Lors de leur visite en Libye, les observateurs de l'ONU ont été choqués par ce qu'ils ont vu : « des milliers d'hommes, de femmes et d'enfants émaciés et traumatisés, empilés les uns sur les autres, enfermés dans des hangars et dépouillés de leur dignité », a rapporté M. Zeid. « Beaucoup de détenus ont déjà été victimes de la traite, d'enlèvements, de torture, de violences sexuelles, du travail forcé, d'exploitation, de violence physique ou exposés à la famine et à d'autres atrocités, très souvent aux mains des trafiquants ou contrebandiers ».

Le HCDH rappelle à cet égard le témoignage d'un homme détenu au centre DCIM de Tarik al-Matar, où quelque 2.000 migrants sont entassés dans un hangar sans toilettes fonctionnelles. « Nous sommes comme dans une boîte d'allumettes, nous ne dormons pas, nous souffrons de maladies et nous n'avons pas pris de douche depuis des mois », a indiqué le détenu aux observateurs de l'ONU. « Nous mourrons tous si nous ne sommes pas sauvés de cet endroit, c'est le calvaire. Il est excessivement difficile de survivre à cette odeur suffocante d'urine et d'excréments. Beaucoup se retrouvent inconscients sur le plancher de ces centres de détention ».

« Nous ne pouvons pas être un témoin silencieux de l'esclavage des temps modernes »

Les hommes, femmes et enfants détenus dans ces centres ont raconté au personnel du HCDH avoir été battus par les gardes. « Ils nous battent tous les jours, ils utilisent des bâtons électriques, juste parce que nous demandons de la nourriture ou un traitement (médical) ou des informations sur ce qui va nous arriver », a déclaré un migrant camerounais aux observateurs onusiens des droits de l'homme.
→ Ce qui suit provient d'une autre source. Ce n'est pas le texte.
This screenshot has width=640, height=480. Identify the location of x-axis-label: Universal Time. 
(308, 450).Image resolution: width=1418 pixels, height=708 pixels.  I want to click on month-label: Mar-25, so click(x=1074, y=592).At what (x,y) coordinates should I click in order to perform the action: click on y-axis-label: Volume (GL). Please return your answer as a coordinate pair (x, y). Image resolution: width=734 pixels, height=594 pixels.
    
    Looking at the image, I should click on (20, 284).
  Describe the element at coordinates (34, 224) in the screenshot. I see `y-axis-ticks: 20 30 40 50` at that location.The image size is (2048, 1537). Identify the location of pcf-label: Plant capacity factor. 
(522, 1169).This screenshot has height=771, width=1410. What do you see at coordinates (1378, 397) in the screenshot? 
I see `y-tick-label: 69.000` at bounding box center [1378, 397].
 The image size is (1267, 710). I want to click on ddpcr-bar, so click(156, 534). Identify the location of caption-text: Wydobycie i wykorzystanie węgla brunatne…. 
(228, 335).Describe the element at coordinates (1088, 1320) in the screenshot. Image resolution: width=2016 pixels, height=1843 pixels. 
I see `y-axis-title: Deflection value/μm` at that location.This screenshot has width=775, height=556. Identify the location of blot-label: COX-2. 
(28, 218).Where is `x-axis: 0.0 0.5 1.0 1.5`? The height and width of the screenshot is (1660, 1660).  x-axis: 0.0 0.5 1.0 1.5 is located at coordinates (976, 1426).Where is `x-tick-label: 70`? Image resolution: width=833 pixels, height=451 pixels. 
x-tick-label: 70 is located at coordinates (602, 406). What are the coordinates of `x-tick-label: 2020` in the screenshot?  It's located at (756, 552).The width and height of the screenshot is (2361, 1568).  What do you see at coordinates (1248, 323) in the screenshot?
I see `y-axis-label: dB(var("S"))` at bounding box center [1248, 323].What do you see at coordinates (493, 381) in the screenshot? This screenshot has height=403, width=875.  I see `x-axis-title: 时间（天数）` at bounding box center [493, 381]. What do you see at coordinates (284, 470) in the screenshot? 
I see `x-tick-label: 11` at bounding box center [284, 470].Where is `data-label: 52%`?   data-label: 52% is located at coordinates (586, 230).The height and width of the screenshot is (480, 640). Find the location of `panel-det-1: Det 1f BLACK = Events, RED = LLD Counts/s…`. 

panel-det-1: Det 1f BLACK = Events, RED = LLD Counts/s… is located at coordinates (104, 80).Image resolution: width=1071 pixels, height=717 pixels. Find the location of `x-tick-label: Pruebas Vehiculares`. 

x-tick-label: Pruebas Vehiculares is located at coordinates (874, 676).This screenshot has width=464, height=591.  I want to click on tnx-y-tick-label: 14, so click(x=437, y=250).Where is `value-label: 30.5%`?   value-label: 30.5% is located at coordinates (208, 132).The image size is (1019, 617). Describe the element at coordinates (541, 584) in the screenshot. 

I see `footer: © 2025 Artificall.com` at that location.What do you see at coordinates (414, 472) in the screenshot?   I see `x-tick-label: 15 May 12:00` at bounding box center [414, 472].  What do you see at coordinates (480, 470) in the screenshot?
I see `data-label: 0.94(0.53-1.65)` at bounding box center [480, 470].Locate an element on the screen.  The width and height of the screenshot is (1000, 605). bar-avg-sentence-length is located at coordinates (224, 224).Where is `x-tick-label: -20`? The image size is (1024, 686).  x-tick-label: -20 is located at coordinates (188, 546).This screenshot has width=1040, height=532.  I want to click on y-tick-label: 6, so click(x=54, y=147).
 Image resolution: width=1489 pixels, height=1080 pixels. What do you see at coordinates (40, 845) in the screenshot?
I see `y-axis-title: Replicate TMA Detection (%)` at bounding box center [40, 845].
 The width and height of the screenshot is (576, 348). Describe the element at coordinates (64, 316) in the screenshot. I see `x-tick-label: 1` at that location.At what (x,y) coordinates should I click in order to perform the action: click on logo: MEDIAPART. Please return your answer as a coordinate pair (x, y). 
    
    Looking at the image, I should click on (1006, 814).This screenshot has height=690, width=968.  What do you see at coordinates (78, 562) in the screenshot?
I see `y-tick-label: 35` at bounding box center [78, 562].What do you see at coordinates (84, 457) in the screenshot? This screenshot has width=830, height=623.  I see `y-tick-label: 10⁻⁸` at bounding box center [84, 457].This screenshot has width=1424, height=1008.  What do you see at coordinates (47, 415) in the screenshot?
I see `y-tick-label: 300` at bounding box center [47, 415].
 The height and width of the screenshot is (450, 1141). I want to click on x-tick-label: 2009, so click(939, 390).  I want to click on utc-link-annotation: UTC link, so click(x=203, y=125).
Les services du Haut-Commissaire Zeid ont été particulièrement frappés par les récits de femmes victimes de viol par les trafiquants d'êtres humains mais aussi par les gardes de ces centres officiels de détention.

Dans ces conditions, « nous ne pouvons pas être un témoin silencieux de l'esclavage des temps modernes », a conclu le Haut-Commissaire, exhortant les autorités libyennes à ne pas détenir les migrants.

Selon les derniers chiffres de l'Agence des Nations Unies pour les réfugiés (HCR) publié lundi, 152.341 migrants sont arrivés en Europe (dont 114.250 en Italie, 24.739 en Grèce et 12.420 en Espagne) par la Méditerranée cette année et près de 2.992 sont morts ou portés disparus lors de cette périlleuse traversée en mer.